Your objective -
Return verbatim the line containing "The image size is (597, 536)." together with all lines that follow it in the records, and no other material.

Extracted records -

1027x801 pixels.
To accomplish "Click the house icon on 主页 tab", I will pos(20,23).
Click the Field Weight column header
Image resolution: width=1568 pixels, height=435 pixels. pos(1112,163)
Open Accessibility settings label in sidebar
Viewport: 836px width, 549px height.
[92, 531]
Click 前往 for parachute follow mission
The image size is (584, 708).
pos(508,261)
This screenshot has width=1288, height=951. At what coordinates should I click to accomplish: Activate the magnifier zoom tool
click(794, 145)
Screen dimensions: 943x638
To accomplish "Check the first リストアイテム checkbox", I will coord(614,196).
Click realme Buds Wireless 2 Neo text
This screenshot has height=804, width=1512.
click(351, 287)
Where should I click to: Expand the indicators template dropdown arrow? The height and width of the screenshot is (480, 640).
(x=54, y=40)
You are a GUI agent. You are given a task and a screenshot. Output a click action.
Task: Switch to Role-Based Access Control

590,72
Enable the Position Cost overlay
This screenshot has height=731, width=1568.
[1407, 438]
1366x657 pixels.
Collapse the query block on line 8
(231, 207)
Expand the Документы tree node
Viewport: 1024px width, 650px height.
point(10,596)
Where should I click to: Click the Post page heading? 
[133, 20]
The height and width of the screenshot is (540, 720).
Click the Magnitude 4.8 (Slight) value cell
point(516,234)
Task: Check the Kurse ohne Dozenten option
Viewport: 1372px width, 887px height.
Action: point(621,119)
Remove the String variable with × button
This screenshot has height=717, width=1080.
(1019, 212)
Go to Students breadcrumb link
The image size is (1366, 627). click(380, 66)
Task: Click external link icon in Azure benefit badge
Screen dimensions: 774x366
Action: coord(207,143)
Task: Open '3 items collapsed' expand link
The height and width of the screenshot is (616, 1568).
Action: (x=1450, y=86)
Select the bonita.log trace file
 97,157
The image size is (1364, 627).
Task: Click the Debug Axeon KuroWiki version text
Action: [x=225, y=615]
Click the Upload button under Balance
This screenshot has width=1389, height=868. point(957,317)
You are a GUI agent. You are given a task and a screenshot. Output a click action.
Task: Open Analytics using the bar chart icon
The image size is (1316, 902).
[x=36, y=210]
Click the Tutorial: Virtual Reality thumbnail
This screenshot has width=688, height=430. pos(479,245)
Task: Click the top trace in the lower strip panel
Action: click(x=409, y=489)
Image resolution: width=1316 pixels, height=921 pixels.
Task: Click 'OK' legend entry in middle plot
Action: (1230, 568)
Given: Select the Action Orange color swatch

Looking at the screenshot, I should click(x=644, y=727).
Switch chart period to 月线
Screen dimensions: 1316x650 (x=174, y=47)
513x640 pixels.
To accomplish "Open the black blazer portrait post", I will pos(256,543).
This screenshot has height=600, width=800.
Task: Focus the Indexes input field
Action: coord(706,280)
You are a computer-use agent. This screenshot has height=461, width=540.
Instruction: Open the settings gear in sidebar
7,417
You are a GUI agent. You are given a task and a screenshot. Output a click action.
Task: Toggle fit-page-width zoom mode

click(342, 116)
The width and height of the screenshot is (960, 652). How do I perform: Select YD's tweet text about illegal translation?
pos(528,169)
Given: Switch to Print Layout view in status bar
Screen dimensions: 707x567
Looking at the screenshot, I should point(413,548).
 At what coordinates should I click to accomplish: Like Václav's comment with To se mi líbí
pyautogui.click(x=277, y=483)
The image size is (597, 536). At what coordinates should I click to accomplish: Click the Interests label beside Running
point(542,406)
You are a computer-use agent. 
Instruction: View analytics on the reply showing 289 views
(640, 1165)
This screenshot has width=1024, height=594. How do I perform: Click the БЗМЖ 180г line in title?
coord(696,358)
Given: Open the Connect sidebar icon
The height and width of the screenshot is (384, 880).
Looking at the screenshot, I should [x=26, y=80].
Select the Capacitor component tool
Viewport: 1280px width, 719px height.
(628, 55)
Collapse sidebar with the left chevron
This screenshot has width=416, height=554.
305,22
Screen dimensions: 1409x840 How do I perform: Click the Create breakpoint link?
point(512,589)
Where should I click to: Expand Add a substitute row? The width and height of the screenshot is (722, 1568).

Task output -
The image size is (597, 536). At what coordinates should I click to accomplish: Click the Interests label beside Running
point(542,406)
You are a computer-use agent. 
Instruction: View analytics on the reply showing 289 views
(640, 1165)
This screenshot has width=1024, height=594. How do I perform: Click the БЗМЖ 180г line in title?
coord(696,358)
Given: Open the Connect sidebar icon
The height and width of the screenshot is (384, 880).
Looking at the screenshot, I should [x=26, y=80].
Select the Capacitor component tool
Viewport: 1280px width, 719px height.
(628, 55)
Collapse sidebar with the left chevron
This screenshot has width=416, height=554.
305,22
Screen dimensions: 1409x840 How do I perform: Click the Create breakpoint link?
point(512,589)
Where should I click to: Expand Add a substitute row? The width and height of the screenshot is (722, 1568).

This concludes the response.